# YOUR TASK
In these records, how many lines contain "screenshot"? Please reply with the number only.

◆ ◆ ◆ ◆ ◆ ◆ ◆

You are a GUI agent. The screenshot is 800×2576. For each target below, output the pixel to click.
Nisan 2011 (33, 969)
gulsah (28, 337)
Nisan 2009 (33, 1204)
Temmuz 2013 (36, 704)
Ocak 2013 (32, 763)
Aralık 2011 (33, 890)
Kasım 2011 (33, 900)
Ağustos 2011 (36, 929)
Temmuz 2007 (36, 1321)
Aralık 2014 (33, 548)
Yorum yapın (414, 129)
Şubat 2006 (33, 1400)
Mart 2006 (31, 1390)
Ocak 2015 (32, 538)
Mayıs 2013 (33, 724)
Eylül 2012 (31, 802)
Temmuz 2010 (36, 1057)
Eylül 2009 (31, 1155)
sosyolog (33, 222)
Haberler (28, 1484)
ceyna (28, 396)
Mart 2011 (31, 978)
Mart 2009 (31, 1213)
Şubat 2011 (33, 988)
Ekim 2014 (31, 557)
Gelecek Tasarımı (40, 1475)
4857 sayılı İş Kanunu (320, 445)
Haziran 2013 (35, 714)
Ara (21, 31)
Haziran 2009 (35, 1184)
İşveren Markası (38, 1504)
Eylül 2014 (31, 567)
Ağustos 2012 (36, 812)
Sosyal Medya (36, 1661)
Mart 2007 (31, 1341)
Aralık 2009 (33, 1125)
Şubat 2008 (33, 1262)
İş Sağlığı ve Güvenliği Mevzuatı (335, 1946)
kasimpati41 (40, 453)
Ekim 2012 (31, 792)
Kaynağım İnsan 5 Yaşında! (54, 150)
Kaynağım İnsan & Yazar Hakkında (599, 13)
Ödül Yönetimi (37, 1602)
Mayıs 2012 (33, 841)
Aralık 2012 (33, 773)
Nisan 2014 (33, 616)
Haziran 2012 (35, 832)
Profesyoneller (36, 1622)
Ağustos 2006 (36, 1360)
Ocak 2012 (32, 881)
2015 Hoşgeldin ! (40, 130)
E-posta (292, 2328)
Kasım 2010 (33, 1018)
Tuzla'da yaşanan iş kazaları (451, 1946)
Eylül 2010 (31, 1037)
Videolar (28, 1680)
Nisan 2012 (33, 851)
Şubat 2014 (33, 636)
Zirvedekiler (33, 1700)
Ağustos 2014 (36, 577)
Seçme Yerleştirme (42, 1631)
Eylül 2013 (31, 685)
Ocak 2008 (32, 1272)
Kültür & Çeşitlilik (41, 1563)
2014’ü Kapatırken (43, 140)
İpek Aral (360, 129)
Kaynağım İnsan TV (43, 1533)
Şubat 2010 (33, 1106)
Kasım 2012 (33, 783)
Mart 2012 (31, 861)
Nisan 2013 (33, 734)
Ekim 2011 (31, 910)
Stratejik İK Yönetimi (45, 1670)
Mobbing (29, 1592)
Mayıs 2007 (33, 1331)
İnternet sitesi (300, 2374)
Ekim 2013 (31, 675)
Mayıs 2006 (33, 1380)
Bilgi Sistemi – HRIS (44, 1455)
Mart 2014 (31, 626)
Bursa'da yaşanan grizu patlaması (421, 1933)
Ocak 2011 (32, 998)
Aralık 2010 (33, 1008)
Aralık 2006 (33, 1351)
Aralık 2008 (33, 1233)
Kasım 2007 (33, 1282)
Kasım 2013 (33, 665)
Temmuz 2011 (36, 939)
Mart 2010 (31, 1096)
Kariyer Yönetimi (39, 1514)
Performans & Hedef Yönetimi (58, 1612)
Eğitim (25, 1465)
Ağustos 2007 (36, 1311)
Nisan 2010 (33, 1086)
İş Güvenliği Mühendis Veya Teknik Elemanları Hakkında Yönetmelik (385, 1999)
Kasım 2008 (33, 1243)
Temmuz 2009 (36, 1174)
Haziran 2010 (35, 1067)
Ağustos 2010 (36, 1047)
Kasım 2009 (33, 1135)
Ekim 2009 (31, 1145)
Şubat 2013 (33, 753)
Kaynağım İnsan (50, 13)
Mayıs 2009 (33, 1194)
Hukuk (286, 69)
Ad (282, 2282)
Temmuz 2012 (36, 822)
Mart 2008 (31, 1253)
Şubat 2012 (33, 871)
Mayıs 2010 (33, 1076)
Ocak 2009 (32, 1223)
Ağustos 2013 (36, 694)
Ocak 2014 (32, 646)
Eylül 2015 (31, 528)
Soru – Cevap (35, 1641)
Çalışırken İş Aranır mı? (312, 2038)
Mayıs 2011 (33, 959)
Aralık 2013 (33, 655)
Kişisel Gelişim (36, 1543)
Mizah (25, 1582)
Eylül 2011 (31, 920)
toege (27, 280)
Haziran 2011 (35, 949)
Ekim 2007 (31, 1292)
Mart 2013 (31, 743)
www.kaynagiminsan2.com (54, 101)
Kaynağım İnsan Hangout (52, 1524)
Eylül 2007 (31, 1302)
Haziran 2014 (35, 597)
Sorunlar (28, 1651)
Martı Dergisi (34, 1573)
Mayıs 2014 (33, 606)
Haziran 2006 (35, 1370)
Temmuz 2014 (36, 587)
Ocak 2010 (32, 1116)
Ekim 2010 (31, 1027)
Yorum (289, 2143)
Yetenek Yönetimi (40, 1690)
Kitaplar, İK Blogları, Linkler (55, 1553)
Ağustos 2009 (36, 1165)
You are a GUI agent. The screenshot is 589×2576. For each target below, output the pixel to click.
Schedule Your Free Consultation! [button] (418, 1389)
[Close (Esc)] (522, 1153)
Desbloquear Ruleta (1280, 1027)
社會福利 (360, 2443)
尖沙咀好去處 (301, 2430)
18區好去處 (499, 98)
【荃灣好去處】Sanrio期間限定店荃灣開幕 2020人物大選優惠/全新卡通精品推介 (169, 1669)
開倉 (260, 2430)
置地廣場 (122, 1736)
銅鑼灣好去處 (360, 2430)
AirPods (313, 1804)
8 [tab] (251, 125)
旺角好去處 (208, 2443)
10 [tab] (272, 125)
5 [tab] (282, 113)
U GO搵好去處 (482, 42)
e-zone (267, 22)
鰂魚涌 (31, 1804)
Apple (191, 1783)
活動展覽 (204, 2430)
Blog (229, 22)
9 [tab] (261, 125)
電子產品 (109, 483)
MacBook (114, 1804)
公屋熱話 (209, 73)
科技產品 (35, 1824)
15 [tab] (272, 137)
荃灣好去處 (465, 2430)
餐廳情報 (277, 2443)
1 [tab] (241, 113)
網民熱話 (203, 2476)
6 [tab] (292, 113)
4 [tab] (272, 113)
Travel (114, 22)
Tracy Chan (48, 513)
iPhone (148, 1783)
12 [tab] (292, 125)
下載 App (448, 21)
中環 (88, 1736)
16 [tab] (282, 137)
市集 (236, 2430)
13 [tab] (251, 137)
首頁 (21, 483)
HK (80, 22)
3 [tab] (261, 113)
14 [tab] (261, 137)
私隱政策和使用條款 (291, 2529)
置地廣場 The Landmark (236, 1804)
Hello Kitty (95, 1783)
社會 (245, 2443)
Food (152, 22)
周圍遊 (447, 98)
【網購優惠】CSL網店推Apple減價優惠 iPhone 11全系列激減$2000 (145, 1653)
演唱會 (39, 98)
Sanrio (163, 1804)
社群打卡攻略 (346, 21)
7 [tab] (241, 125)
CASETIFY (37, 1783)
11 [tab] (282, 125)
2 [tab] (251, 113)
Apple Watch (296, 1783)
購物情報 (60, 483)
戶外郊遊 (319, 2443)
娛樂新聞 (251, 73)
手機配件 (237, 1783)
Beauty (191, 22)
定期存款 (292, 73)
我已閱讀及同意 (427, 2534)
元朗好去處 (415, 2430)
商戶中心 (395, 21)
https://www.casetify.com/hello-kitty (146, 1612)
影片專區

◆ ◆ ◆ ◆ ◆ ◆ ◆

# WRITTEN ANSWER
2